The same logic applies even when the links are not strictly causal: in social network analysis or other map-based work, you may still want to go from a mass of raw claims to a smaller set of checked or verified links. The mechanics described below work in the same way, though our main focus is specifically on causal links.

We have been criticised for calling the mass of causal claims "evidence". The objection is fair: a claim is not really evidence until it has been weighed against something. Moving from a coded claim to a warranted conclusion is exactly the Rubicon this paper is about. When we use "evidence" loosely, we mean only the body of claims that the evaluator can take into account, not anything pre-warranted. We will try to be careful with how we use the word "evidence".

It helps to distinguish four moments at which quality assurance can be done. They are not exclusive; most projects use several, or other overlapping approaches. We have always assumed that evaluators and researchers will be doing serious quality assurance when crossing the Rubicon from claims to conclusions, but this is the first time we have tried to address this task in a little more detail and point out how the Causal Map app can help.

(This is separate from the way causal inference is done specifically in the Qualitative Impact Protocol (QuIP) (Copestake et al. 2019) — although QuIP projects often use causal mapping and the Causal Map app, they have a more specialised and specific set of supports for causal inference.)

First, at coding time, individual claims can be tagged or qualified.

Second, the bundle assessment phase: a separate stage in which the analyst, optionally with AI assistance, judges each bundle of co-terminal claims and either creates for it a derived "assessed link" or declines to.

Third, at the level of often indirect (sets of) pathways e.g. from an intervention to an outcome.

Fourth, overlapping with the third, the vignette layer: the AI vignette feature drafts a commentary on a chosen view that helps support inference by drawing on the underlying quotes and source metadata.

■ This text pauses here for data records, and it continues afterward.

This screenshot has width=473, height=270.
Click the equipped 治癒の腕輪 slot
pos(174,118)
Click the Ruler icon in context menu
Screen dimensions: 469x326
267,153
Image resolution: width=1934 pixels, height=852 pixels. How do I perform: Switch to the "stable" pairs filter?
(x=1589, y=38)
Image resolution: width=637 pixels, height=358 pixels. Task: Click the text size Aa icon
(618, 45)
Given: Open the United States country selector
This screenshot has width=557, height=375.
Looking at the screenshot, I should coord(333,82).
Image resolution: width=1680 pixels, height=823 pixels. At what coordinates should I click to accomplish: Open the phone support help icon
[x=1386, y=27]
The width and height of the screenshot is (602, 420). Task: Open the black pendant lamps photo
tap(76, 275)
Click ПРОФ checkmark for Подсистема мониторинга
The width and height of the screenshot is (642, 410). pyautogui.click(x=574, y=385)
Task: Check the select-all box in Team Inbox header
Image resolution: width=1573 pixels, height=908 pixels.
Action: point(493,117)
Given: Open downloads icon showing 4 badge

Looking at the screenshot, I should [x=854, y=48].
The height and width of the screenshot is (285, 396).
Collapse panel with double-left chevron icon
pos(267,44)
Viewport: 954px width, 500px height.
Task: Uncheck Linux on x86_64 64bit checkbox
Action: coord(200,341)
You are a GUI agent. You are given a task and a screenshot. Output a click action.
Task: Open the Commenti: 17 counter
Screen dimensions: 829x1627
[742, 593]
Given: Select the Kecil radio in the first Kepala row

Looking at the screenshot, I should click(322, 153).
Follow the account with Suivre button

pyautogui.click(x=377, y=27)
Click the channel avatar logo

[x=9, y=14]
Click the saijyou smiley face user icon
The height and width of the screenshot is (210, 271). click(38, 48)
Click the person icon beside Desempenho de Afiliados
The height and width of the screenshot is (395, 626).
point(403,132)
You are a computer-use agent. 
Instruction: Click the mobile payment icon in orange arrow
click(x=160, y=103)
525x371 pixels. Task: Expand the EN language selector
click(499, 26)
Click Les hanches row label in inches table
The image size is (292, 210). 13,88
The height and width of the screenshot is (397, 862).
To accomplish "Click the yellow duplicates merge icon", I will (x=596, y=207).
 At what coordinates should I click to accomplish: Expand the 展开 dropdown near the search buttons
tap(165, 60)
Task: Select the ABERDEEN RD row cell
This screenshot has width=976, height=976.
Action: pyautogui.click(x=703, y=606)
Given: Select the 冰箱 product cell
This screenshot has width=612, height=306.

First moment: Coding-time qualifications#

The first step to quality assurance of a claim is to tag it. The Causal Map app has always allowed free-form tags at the link level. A tag like #doubtful records a misgiving while coding without slowing things down. Later, you can filter such links in or out. Tags are freeform: you can create unclear or #decisive or anything you want.

Beyond tags, you can add custom columns to your links table. Here are two common columns.

A conviction column records how sure the source sounds about the claim. In practice most claims are unmarked: people just say "X influenced Y" without qualification. A workable three-point scale is weak / neutral / strong, with perhaps ten per cent at each end and the bulk in the middle. This is not a coding of the causal strength of the link itself but only a coding of how confident the source sounds.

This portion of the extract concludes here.